Many Americans think that we play “The Star Spangled Banner” at the start of baseball games because it is our National Anthem. In reality, it is our National Anthem largely because it was played at the start of baseball games.
The United States entered World War I in 1917. As it dragged on, it started to seem improper to be playing games at all. By the next year, many felt that that baseball should be canceled out of respect for the troops dying by the thousands in Europe. President Wilson, a big fan, encouraged a compromise that included a shortened season ending on Labor Day.
So it came to be that on September 5th, 1918 the first game of the World Series was played between the Chicago Cubs and the Boston Red Sox. The field was Comiskey Park, normally home to the White Sox but pressed into service in anticipation of a large crowd.
The game was memorable for the shutout pitching of Red Sox lefty Babe Ruth, just starting his career. But what led the coverage in the New York Times the next day was this account of the seventh inning stretch:
As the crowd of 19,274 spectators – the smallest that has witnessed the diamond classic in many years – stood up to take their afternoon yawn, that has been the privilege and custom of baseball fans for many generations, the band broke forth to the strains of “The Star Spangled Banner”.
The yawn was checked and heads were bared as ball players turned quickly about and faced the music. Jackie Fred Thomas of the US Navy was at full attention, as he stood erect, with his eyes set on the flag fluttering at the top of the lofty pole in right field. First the song was taken up by a few, then others joined, and when the final notes came, a great volume of melody rolled across the field. It was at the very end that the onlookers exploded into thunderous applause and rent the air with a cheer that marked the highest point of the day’s enthusiasm.
It’s not entirely clear why the band chose that patriotic tune, but legend says that it was a favorite of stadium owner Charles Comiskey. What is clear that the great patriotic fervor of the event was a big hit, and it was repeated throughout the World Series that year.
The next year the practice was taken up at stadiums all across the nation. But it was felt that the celebrations interrupted the game, and gradually the practice of playing “The Star Spangled Banner” was moved to the start of the game. It made for a good lead-in to the game and everyone was happy.
After the war, this practice continued. It was picked up by other sports as they came along, most notably the rise of football in the 1920s.
It was not until 1931 that a resolution in Congress named it our National Anthem. By that time, it was one of the best known of all patriotic tunes because anyone who had ever attended a ballgame had heard it.
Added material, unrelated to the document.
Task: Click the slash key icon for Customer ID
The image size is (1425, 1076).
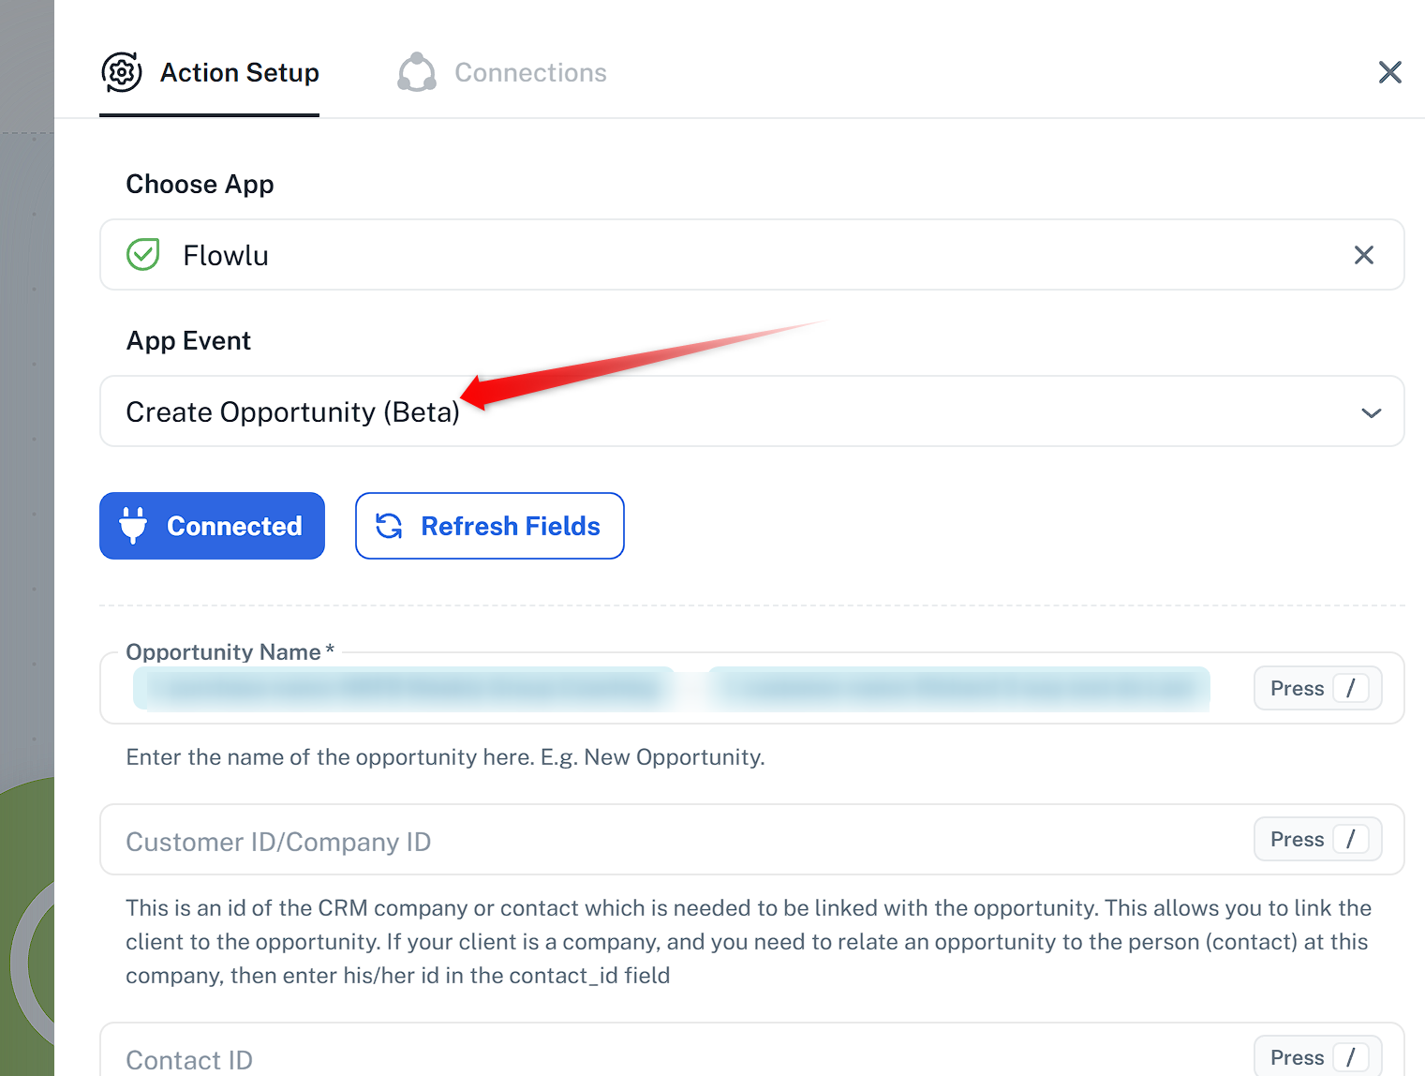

When old Comiskey Park was torn down in 1990 a plaque was placed in what is now the parking lot of New Comisky showing where home plate once was. If you stand on it and look down the first base line, you can imagine the bleachers just behind on the right. There, behind first base, was where the band was seated on the day when the Star Spangled Banner started on a journey that would take it deep into the hearts of Americans.
It is a place almost as important as Fort McHenry in the story of our national anthem, because without this single event the tune may not be very well known today – and it likely would not be our national anthem.
And, of course, while it may seem obvious that two things closely related to each other must have happened in a certain order, the opposite can also be true. Baseball games are forever linked to the Star Spangled Banner, but it was love of sports which came first in the hearts of Americans.